__Tasks to carry out__:
[1] From the IT sector text, return the passage starting at "Unlike in the" and ending at "foreign exchange receivables.".
[2] Answer these questions from the IT sector text:
(a) What annualised standard deviation does the IT index have?
(b) What two large clouds appear over the horizon for the IT sector?
(c) What does the Reserve Bank of India ostensibly fear?
[3] Decide whether each statement agrees with the IT sector text, answering yes or no and quoting the words that settle it:
(a) The Sensex grew faster than the BSE IT index over the last year.
(b) The IT sector is seen as largely insulated from the effect of the recent interest rate hikes.
(c) The Reserve Bank of India has kept intervening in the foreign exchange market to keep the Rupee low.

__Source document__:
The BSE IT index has clocked a growth rate of 31.9%, against the Sensex which gained 21.7% in the last one year. As has been the case historically, the IT sector has shown higher volatility in returns – the IT index has an annualised standard deviation of 32.0%, compared to 24.0% of the Sensex.

Going forward, however, while we think that the IT sector is largely insulated from the effect of the recent interest rate hikes, two large clouds appear over the horizon -- viz. the rapidly appreciating Rupee and the slowdown in the US economy.

Unlike in the previous fiscal year, the Reserve Bank of India has been reluctant to continue intervening in the foreign exchange market to keep the Rupee low (ostensibly fearing further liquidity release into an already high inflation scenario domestically).

If this Rupee appreciation continues, we expect a hit on IT industry profitability even if the bigger companies hedge a substantial portion of their foreign exchange receivables.

__Extracted data__:

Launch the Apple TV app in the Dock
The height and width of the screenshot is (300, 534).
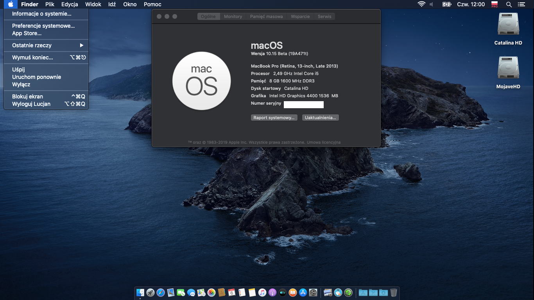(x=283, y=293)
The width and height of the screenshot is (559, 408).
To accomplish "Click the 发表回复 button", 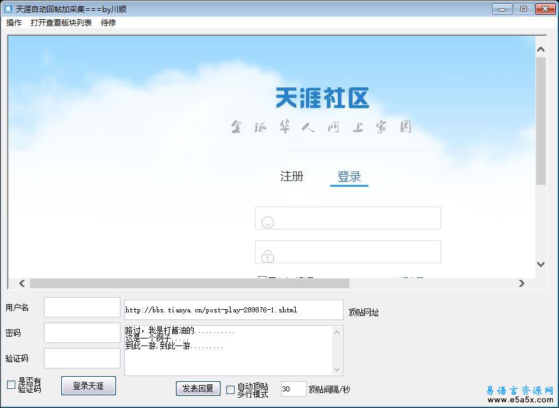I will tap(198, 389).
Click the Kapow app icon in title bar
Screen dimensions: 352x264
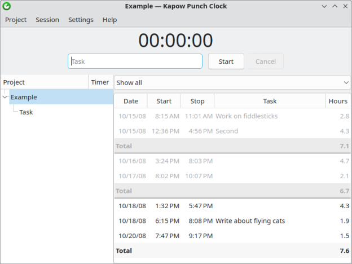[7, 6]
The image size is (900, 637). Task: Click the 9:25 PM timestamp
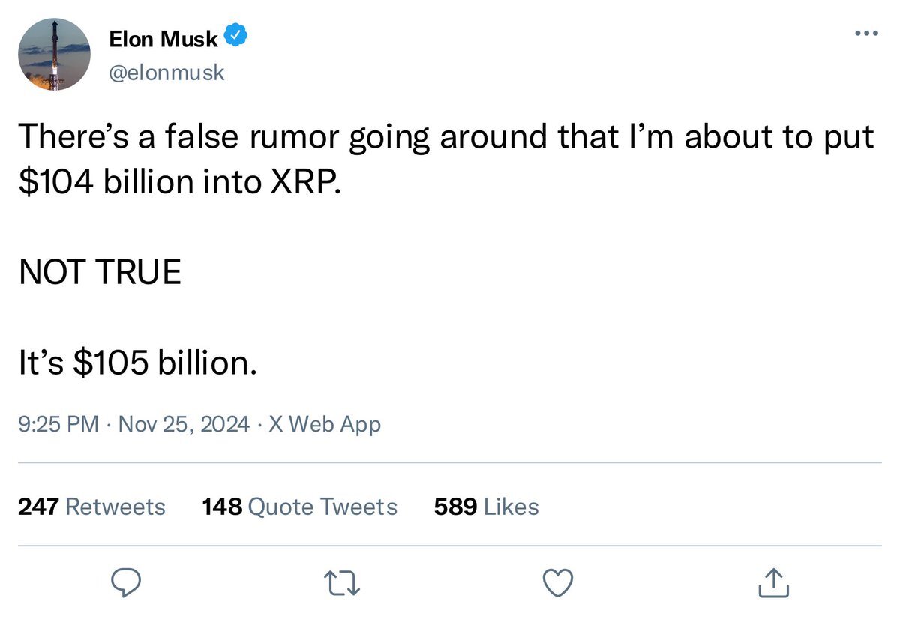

__Complete answers__:
[1]
Unlike in the previous fiscal year, the Reserve Bank of India has been reluctant to continue intervening in the foreign exchange market to keep the Rupee low (ostensibly fearing further liquidity release into an already high inflation scenario domestically).

If this Rupee appreciation continues, we expect a hit on IT industry profitability even if the bigger companies hedge a substantial portion of their foreign exchange receivables.

[2]
(a) 32.0%
(b) The rapidly appreciating Rupee and the slowdown in the US economy.
(c) Further liquidity release into an already high inflation scenario domestically.

[3]
(a) No: "The BSE IT index has clocked a growth rate of 31.9%, against the Sensex which gained 21.7% in the last one year."
(b) Yes: "the IT sector is largely insulated from the effect of the recent interest rate hikes"
(c) No: "the Reserve Bank of India has been reluctant to continue intervening in the foreign exchange market to keep the Rupee low"